The Centers for Disease Control and Prevention (CDC) last week released its 2022 CDC Clinical Practice Guideline for Prescribing Opioids for Pain. CDC offers clinicians 12 recommendations for treating acute, subacute and chronic pain, providing specific guidance for the use of prescription opioids as well as information on the value of nonopioid and noninvasive, nonpharmacologic approaches in treatment plans.
The guideline updates and expands CDC’s 2016 opioid prescribing guideline using the best available evidence as well as extensive feedback collected from clinicians, patients and caregivers during a public comment period earlier this year (read ACA’s comments to CDC).
Responding to concerns that the previous guideline was implemented too rigidly by some, the 2022 guideline puts added emphasis on clinical decision making and the importance of patient-centered care that is tailored to each person’s circumstances. It promotes the use where appropriate of nonopioid and nonpharmacologic approaches and addresses health insurance inequities that prevent some patients from accessing nonpharmacologic options for their pain.
Highlighting the role that nonopioid and nonpharmacologic treatments can play in helping patients avoid unnecessary opioid use, Recommendations 1 and 2 under the section “Determining Whether or Not to Initiate Opioids for Pain,” state in part, “Clinicians should maximize use of nonpharmacologic and nonopioid pharmacologic therapies as appropriate for the specific condition and patient” and only consider opioid therapy if benefits are anticipated to outweigh risks.
Likewise, under “Noninvasive Nonpharmacologic Approaches to Acute Pain,” the guideline states that nonpharmacologic approaches “have the potential to improve pain and function without risk for serious harms.” In example, it cites spinal manipulation as one treatment that might be helpful for patients with acute low back pain with radiculopathy.

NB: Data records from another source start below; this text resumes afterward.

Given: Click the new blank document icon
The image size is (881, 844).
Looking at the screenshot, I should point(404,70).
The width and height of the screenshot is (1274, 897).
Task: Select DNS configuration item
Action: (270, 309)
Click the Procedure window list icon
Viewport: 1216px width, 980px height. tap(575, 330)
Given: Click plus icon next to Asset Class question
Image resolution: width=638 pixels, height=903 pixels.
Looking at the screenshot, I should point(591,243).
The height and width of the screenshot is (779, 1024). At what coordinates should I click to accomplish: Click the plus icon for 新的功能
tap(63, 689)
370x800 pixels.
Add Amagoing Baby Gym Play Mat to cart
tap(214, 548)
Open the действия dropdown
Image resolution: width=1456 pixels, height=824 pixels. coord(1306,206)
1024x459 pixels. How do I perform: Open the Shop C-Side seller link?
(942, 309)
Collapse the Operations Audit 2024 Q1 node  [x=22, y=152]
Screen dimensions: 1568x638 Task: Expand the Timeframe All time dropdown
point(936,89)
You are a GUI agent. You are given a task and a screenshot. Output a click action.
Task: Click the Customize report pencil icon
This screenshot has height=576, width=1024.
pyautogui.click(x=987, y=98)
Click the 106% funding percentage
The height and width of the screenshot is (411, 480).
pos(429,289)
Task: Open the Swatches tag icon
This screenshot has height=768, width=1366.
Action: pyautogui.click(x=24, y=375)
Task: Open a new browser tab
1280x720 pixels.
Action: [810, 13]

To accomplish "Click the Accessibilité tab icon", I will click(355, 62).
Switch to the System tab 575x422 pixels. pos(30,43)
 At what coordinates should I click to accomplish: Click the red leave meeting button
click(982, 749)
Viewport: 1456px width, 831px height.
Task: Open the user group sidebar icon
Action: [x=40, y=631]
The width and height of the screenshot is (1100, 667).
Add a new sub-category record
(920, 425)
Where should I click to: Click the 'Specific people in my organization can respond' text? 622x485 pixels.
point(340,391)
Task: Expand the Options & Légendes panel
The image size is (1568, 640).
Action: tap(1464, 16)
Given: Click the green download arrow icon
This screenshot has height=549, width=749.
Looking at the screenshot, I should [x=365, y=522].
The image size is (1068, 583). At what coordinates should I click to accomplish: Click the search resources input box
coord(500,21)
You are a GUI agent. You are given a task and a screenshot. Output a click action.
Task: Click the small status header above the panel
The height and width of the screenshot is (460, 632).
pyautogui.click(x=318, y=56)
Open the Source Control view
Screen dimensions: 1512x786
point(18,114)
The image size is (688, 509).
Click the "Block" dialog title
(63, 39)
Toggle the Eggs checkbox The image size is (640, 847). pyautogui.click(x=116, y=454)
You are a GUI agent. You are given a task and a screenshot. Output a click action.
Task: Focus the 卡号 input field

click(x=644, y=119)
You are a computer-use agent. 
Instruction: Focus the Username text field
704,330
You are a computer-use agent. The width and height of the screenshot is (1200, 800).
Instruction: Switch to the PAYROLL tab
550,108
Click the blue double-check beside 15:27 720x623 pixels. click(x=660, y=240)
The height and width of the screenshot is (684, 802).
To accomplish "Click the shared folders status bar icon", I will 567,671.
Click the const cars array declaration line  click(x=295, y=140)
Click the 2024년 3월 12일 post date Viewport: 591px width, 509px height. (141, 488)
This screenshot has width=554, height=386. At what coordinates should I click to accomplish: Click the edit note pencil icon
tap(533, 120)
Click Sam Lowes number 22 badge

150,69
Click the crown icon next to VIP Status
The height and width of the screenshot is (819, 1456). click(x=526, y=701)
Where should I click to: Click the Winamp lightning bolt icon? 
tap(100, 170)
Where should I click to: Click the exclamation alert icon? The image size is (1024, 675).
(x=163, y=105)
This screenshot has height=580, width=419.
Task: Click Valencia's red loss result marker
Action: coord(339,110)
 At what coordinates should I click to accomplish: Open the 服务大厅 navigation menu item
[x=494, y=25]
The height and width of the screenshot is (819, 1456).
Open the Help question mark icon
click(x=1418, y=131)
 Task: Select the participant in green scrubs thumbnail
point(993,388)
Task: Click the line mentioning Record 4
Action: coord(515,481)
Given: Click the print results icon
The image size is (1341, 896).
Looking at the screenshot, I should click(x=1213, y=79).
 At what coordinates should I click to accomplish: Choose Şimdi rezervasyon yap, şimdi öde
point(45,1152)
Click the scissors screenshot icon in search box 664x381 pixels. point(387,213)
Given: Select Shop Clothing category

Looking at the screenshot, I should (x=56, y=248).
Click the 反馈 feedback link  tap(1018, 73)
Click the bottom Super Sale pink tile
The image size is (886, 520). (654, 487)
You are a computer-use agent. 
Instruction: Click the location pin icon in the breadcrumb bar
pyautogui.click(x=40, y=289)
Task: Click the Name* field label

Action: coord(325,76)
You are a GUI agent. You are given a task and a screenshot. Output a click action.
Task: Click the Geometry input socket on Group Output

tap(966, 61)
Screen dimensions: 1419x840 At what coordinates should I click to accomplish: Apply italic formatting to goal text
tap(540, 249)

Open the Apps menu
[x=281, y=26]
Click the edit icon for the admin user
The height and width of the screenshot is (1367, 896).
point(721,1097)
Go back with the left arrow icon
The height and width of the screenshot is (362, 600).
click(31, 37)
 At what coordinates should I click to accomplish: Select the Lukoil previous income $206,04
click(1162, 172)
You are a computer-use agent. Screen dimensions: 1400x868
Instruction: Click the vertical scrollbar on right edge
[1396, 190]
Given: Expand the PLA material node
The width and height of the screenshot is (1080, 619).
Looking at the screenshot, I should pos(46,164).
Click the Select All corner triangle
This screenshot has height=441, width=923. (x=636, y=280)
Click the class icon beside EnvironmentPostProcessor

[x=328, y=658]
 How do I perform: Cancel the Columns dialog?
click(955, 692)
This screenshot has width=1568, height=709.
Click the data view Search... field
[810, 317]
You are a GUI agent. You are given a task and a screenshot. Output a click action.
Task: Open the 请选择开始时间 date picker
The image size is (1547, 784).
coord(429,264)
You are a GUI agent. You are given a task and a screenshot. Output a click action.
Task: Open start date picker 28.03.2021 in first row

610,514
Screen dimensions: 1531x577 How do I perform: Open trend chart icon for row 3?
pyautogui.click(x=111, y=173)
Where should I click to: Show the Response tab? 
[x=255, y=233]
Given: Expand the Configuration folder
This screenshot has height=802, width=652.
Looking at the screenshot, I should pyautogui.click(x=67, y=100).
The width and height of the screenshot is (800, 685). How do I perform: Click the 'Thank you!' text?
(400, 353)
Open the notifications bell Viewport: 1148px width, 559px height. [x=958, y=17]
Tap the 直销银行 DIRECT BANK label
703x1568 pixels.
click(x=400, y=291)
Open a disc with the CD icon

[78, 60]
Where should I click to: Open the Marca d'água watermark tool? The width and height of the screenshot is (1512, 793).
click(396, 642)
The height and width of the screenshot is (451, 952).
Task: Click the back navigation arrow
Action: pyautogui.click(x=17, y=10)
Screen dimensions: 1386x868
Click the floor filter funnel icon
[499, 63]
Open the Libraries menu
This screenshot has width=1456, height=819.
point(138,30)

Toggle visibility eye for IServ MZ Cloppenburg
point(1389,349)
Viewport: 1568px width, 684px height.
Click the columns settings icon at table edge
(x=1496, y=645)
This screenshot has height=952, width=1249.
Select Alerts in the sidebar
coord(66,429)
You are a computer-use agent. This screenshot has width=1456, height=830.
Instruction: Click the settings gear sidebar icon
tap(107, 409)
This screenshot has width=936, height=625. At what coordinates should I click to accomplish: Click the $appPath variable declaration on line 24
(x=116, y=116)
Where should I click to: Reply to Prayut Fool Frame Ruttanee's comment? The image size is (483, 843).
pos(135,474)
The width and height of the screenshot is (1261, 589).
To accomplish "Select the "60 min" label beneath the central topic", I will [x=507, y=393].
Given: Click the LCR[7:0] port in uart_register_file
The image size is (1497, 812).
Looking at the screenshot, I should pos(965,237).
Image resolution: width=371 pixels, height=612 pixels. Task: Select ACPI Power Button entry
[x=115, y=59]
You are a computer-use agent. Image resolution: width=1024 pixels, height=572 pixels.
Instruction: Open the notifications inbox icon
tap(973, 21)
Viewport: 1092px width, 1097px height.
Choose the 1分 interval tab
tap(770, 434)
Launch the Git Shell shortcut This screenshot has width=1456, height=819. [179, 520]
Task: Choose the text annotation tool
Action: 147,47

While the CDC guideline highlights the benefits and effectiveness of nonpharmacologic treatments as part of a multimodal, multidisciplinary approach to pain management, the agency acknowledges that not all health insurance covers these services, creating significant barriers for some patients.
“Health insurers and health systems can contribute to improved pain management and reduced medication use by increasing access to noninvasive nonpharmacologic therapies with evidence of effectiveness,” the guideline states.
Elsewhere in the guideline, CDC notes specifically that, “Public and private payers can support a broader array of nonpharmacologic interventions such as exercise, multidisciplinary rehabilitation, mind-body interventions, cognitive behavioral therapy, and certain complementary and integrative medicine therapies (e.g., acupuncture and spinal manipulation) that increasingly are known to be effective.”